Wolfson's comments came after the fashion channel said on Thursday that it had exceeded 1 billion pounds Sterling in annual profits for the first time, and announced that it would open 10 new stores, its first since the Pandemic COVID-19, sending shares of 10%.

“This gives you an idea of ​​the measure of trust that we have that the worst structural change (online physical retail trade) is over,” said Wolfson about openings.

The group, which also sells other brands on its website, brought a leap of 10% of the profits before taxes from year to January and increased its prospects for the current year.

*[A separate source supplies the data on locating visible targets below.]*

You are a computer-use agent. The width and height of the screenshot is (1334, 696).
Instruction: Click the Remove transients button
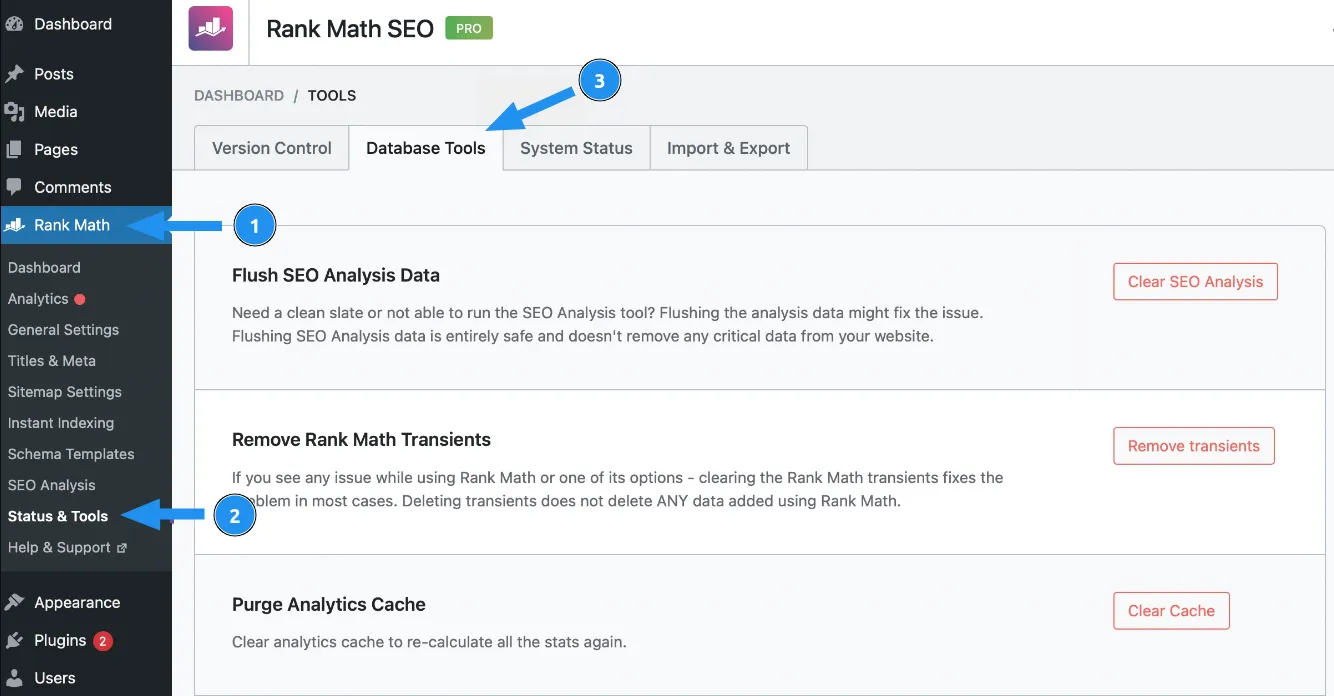point(1194,446)
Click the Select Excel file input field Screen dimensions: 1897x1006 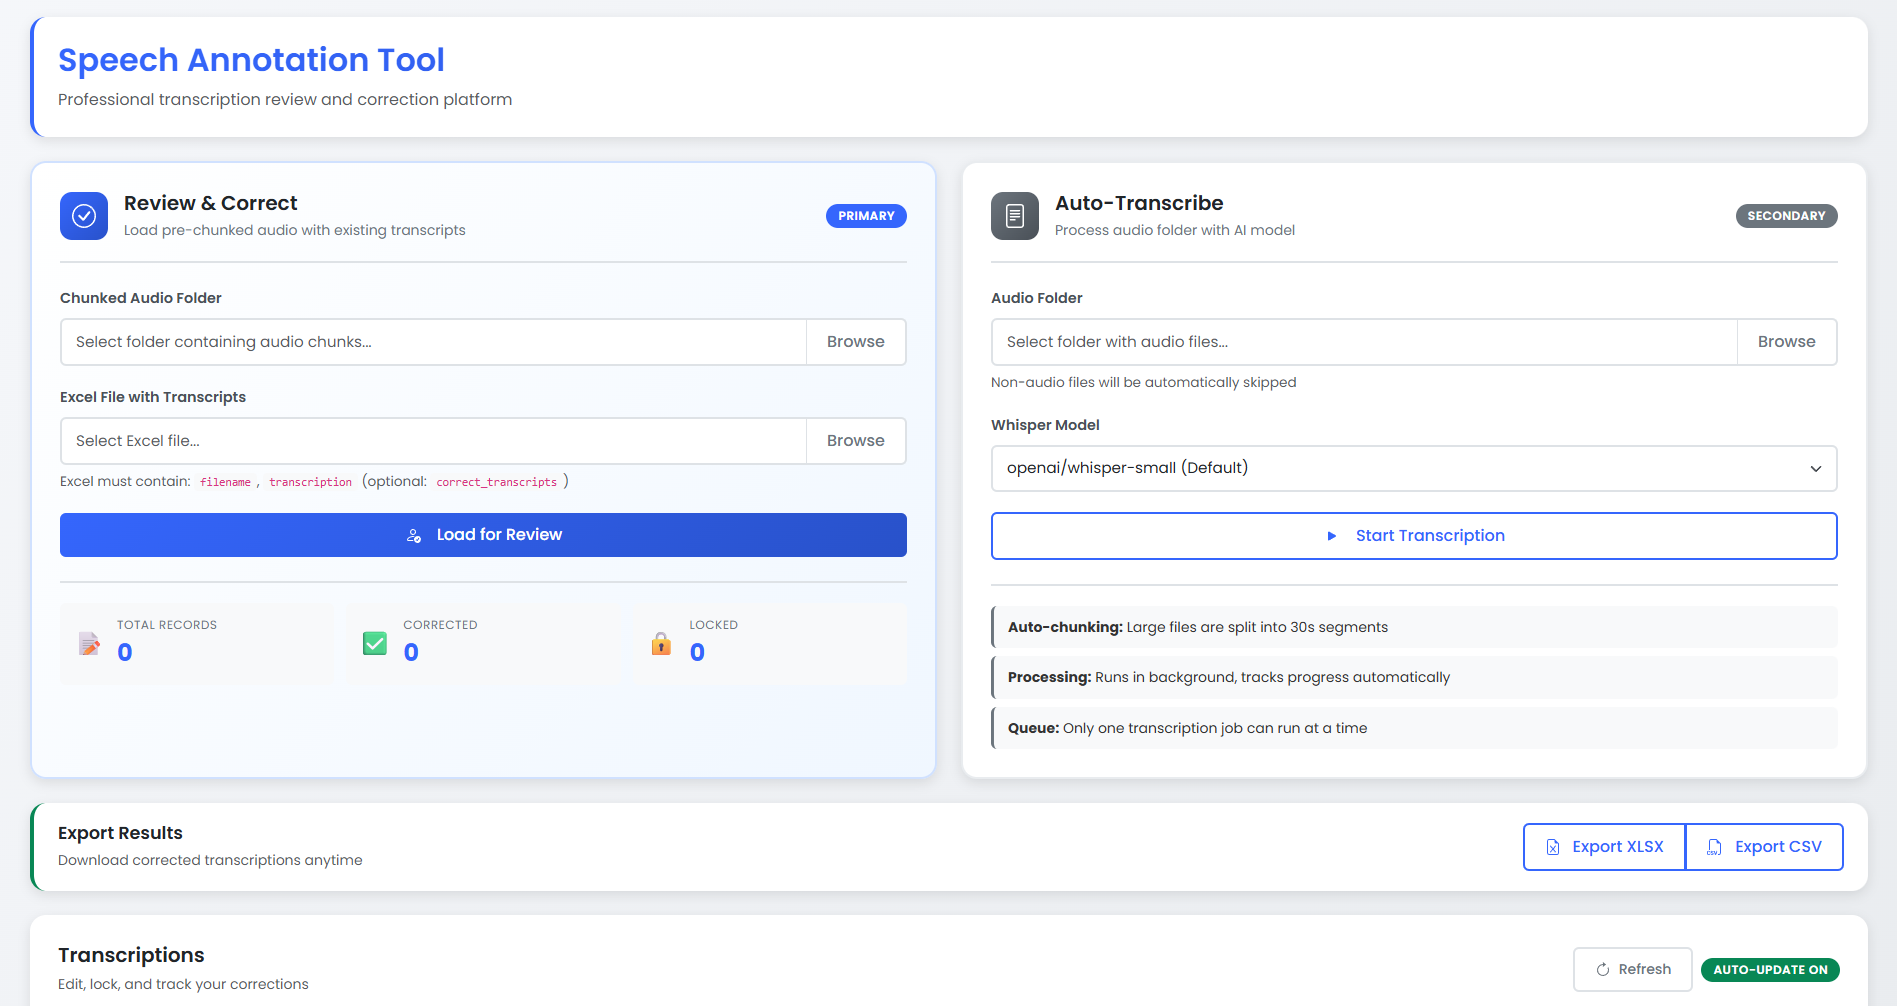430,440
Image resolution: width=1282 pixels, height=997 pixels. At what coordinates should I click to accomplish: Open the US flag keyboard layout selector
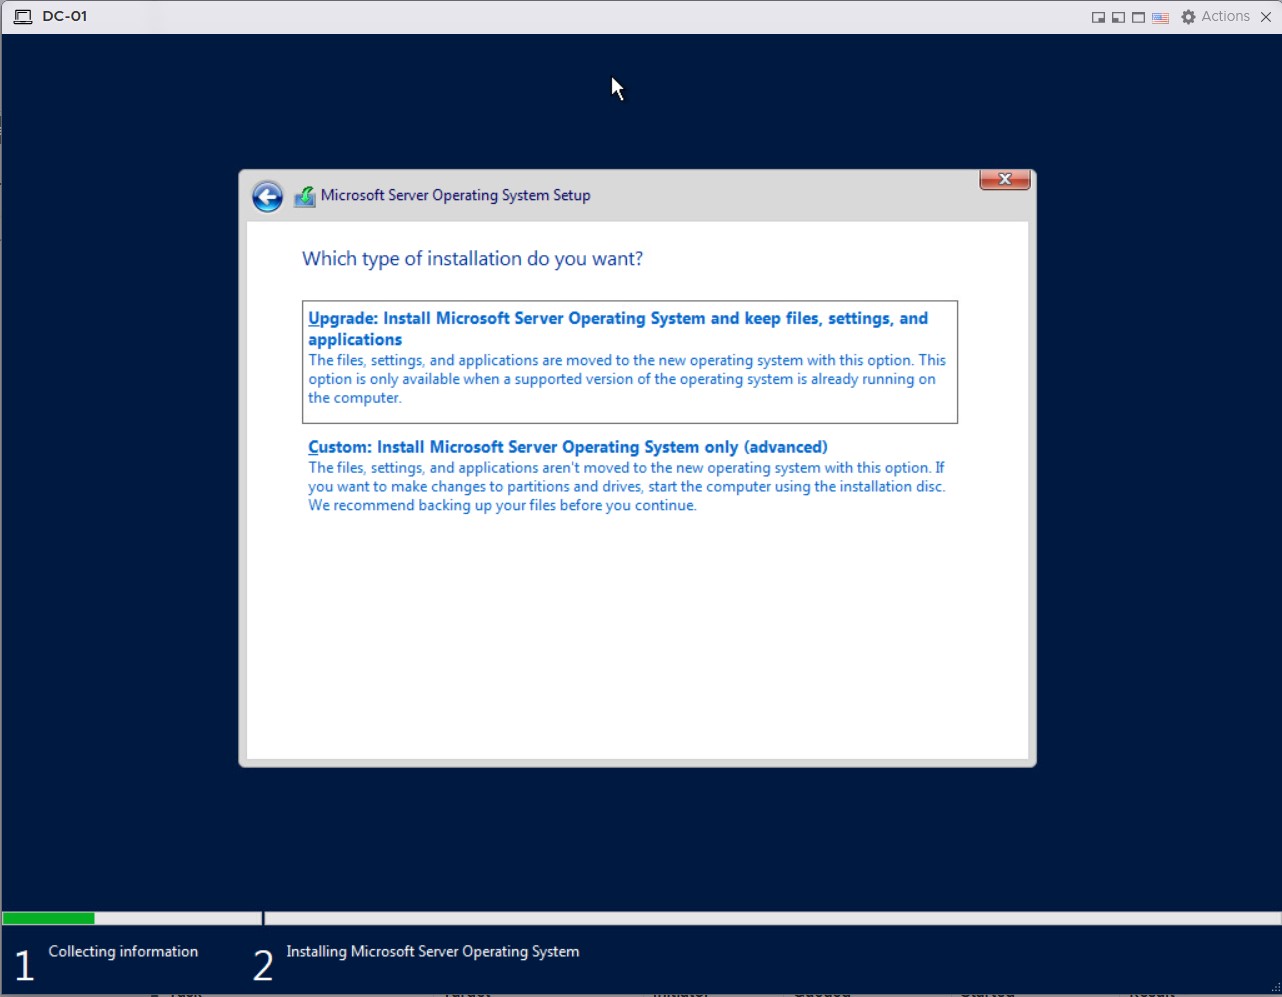tap(1160, 17)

It provides profits of almost 1.1 billion pounds sterling this year, 20 million pounds more than its advice in January, thanks to an increase in sales in recent weeks.

The group said that it was “positive” of its prospects, recognizing that it was “unusual for the next one to start the year on an optimistic note” and aimed at higher world sales.

But he also warned that “the risks for the wider British economy increase”. “We expect the British tax increases in April to weaken the British labor market and have a negative impact on consumer confidence over the year,” he said.

Wolfson added: “The only thing that worries me is the strength of the job market, which has really worn the British economy in the past five years.

“If I look at all our internal measures, the rate of seeker in the group increases.” He excluded layoffs.

Next prices sales increased by 5.8% last year, while total group sales increased by 8.2% to 6.3 billion pounds sterling. The retailer expects full prices for this year to increase by 5%.

Then, he reiterated his goal of increasing sales abroad after many years to focus mainly on his domestic market.

The company said new prices in the United States and changes in customs payment thresholds on deliveries to the United States and the EU would have “relatively little impact on sales or profits of the group”.